Supplied entries =>
+--

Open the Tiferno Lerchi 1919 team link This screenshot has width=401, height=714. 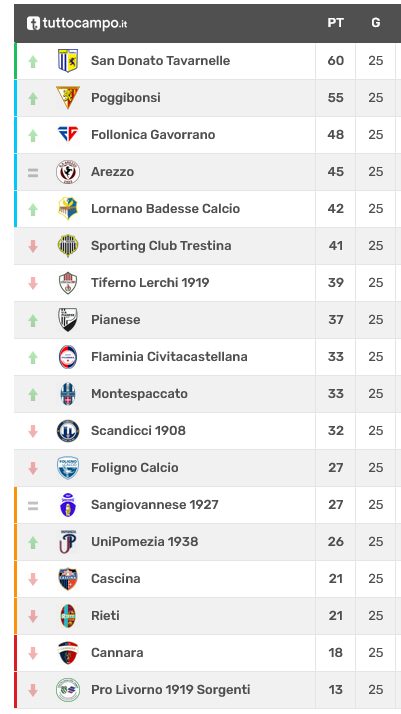point(150,282)
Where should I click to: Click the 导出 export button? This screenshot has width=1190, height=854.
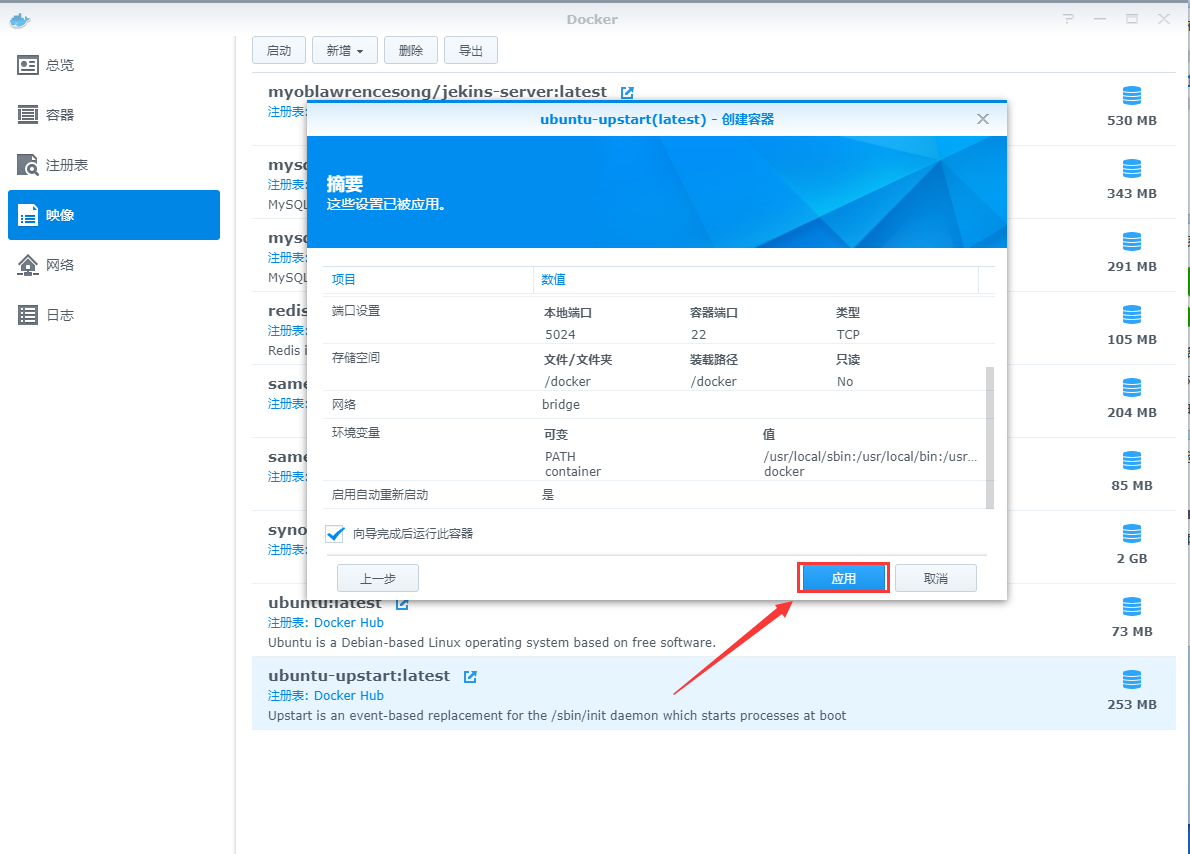[470, 50]
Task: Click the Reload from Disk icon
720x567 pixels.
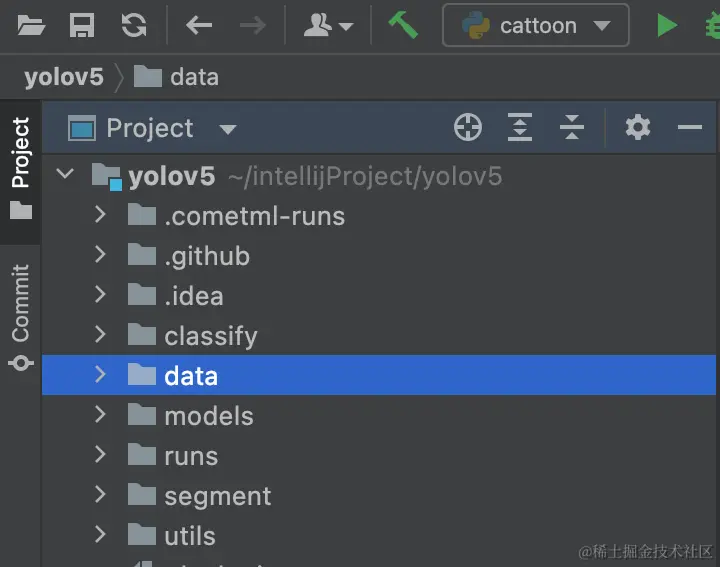Action: (x=133, y=25)
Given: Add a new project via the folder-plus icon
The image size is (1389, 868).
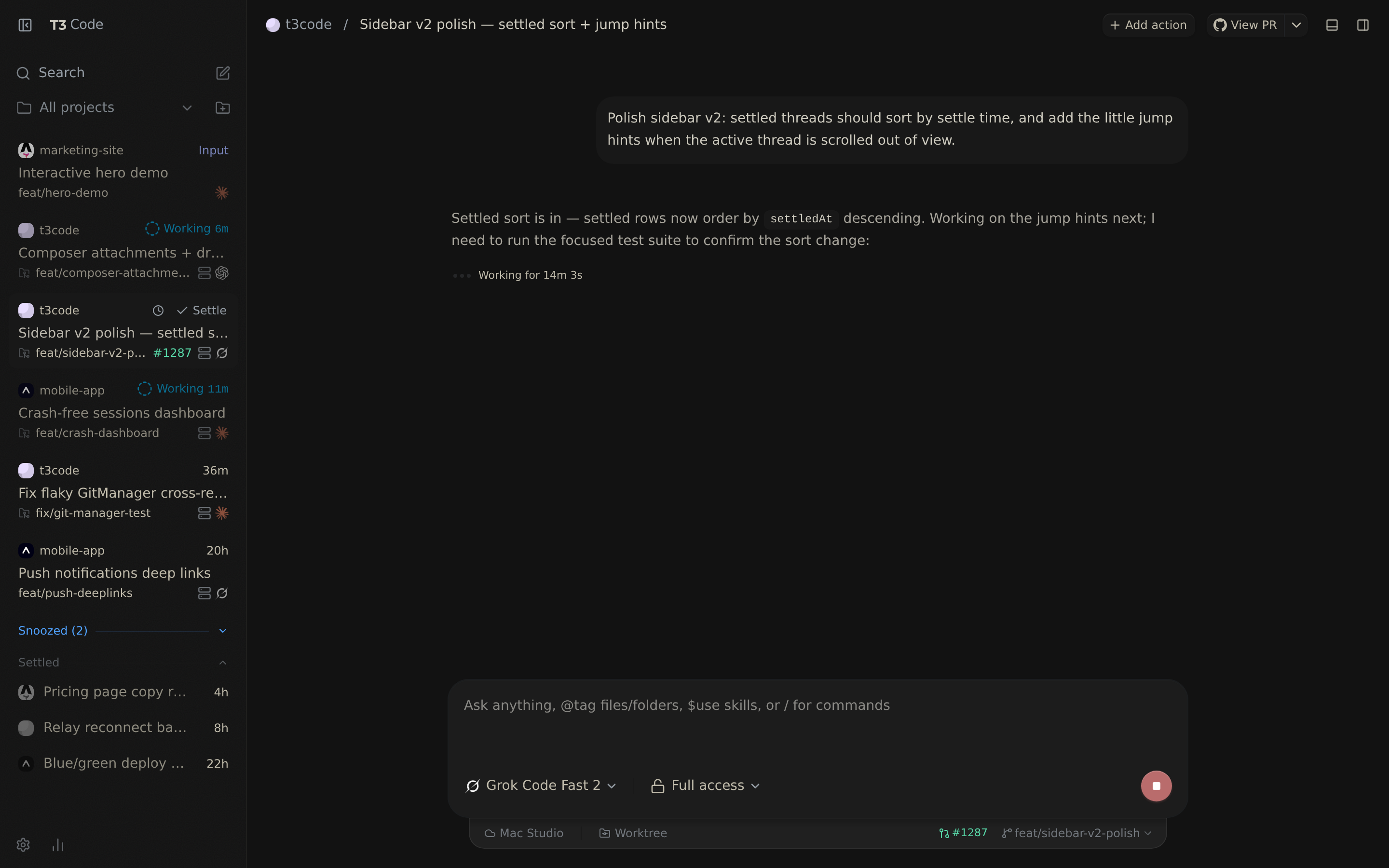Looking at the screenshot, I should click(x=223, y=108).
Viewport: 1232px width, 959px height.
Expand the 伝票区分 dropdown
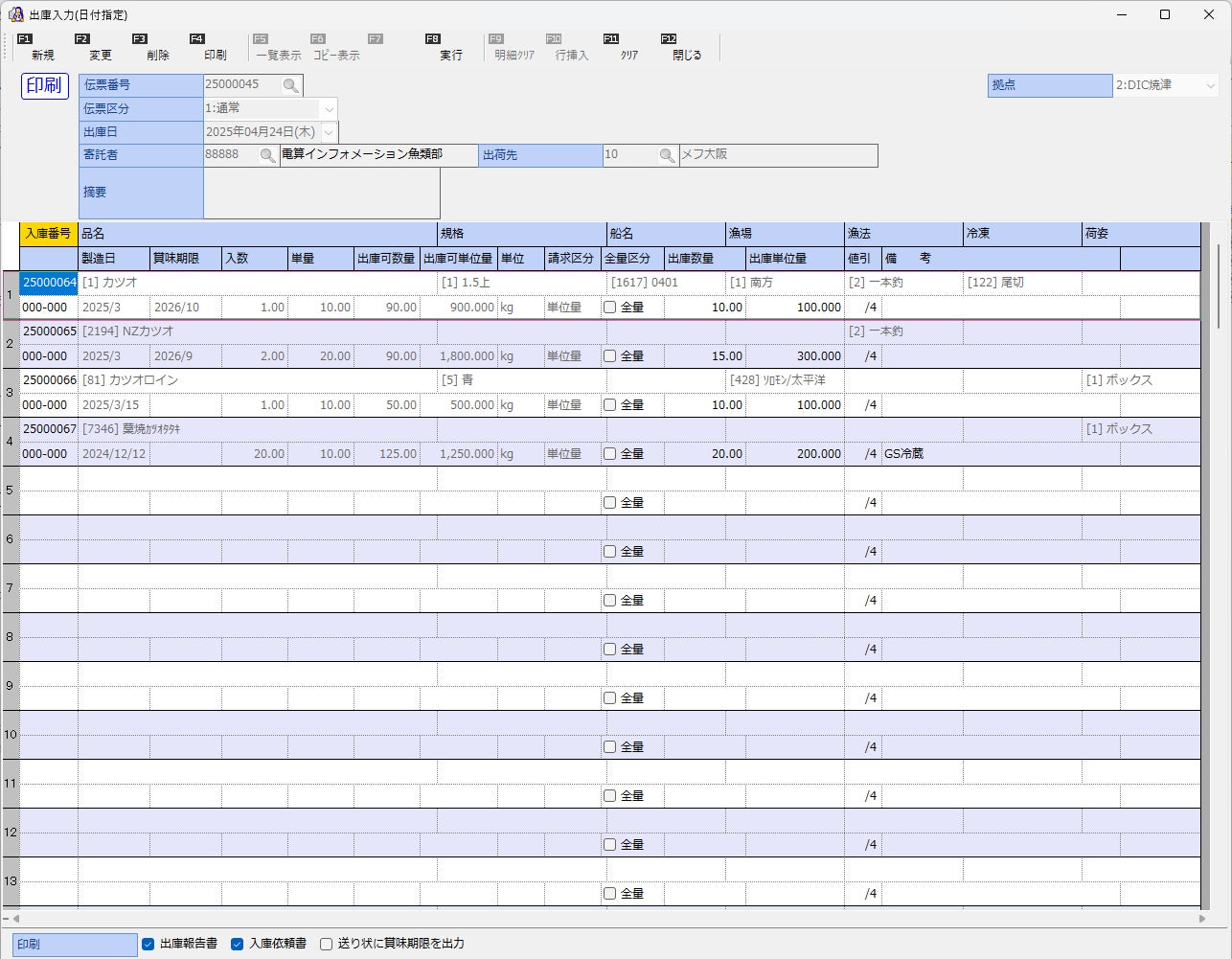pos(329,109)
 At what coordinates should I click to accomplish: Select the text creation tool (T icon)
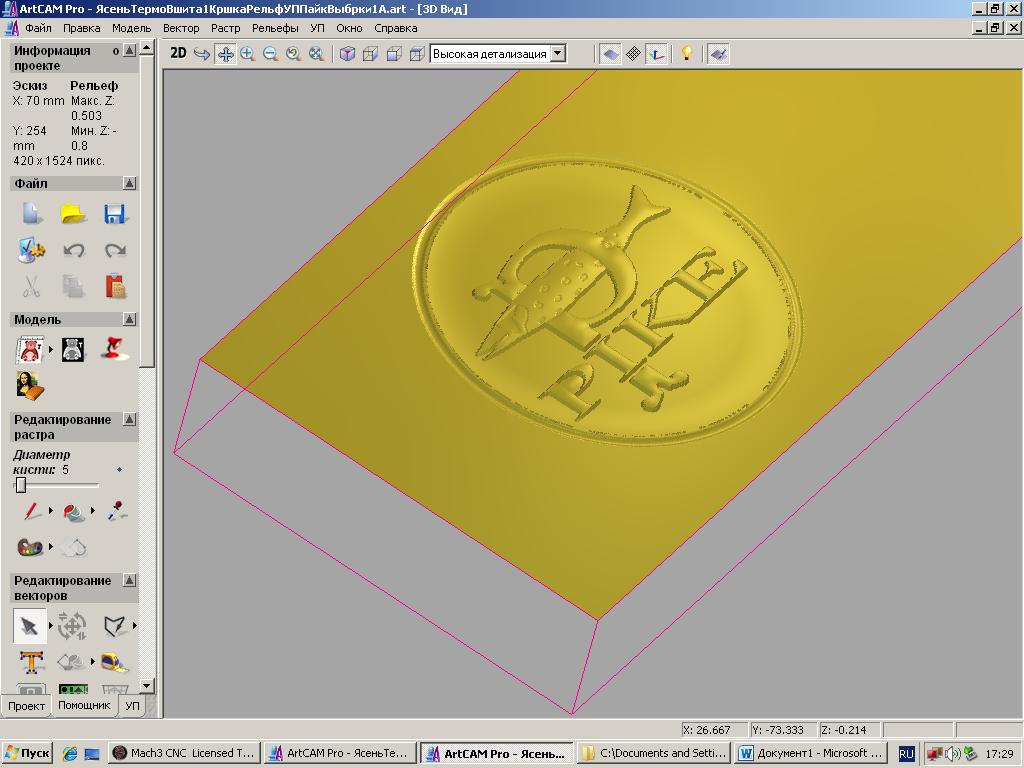tap(31, 662)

+--

Work order =>
Lines from the one with "At what coordinates" through the final line of the records are the whole answer; print them exactly, minus any pictures.

Task solution =>
 At what coordinates should I click to accomplish: Select the text creation tool (T icon)
tap(31, 662)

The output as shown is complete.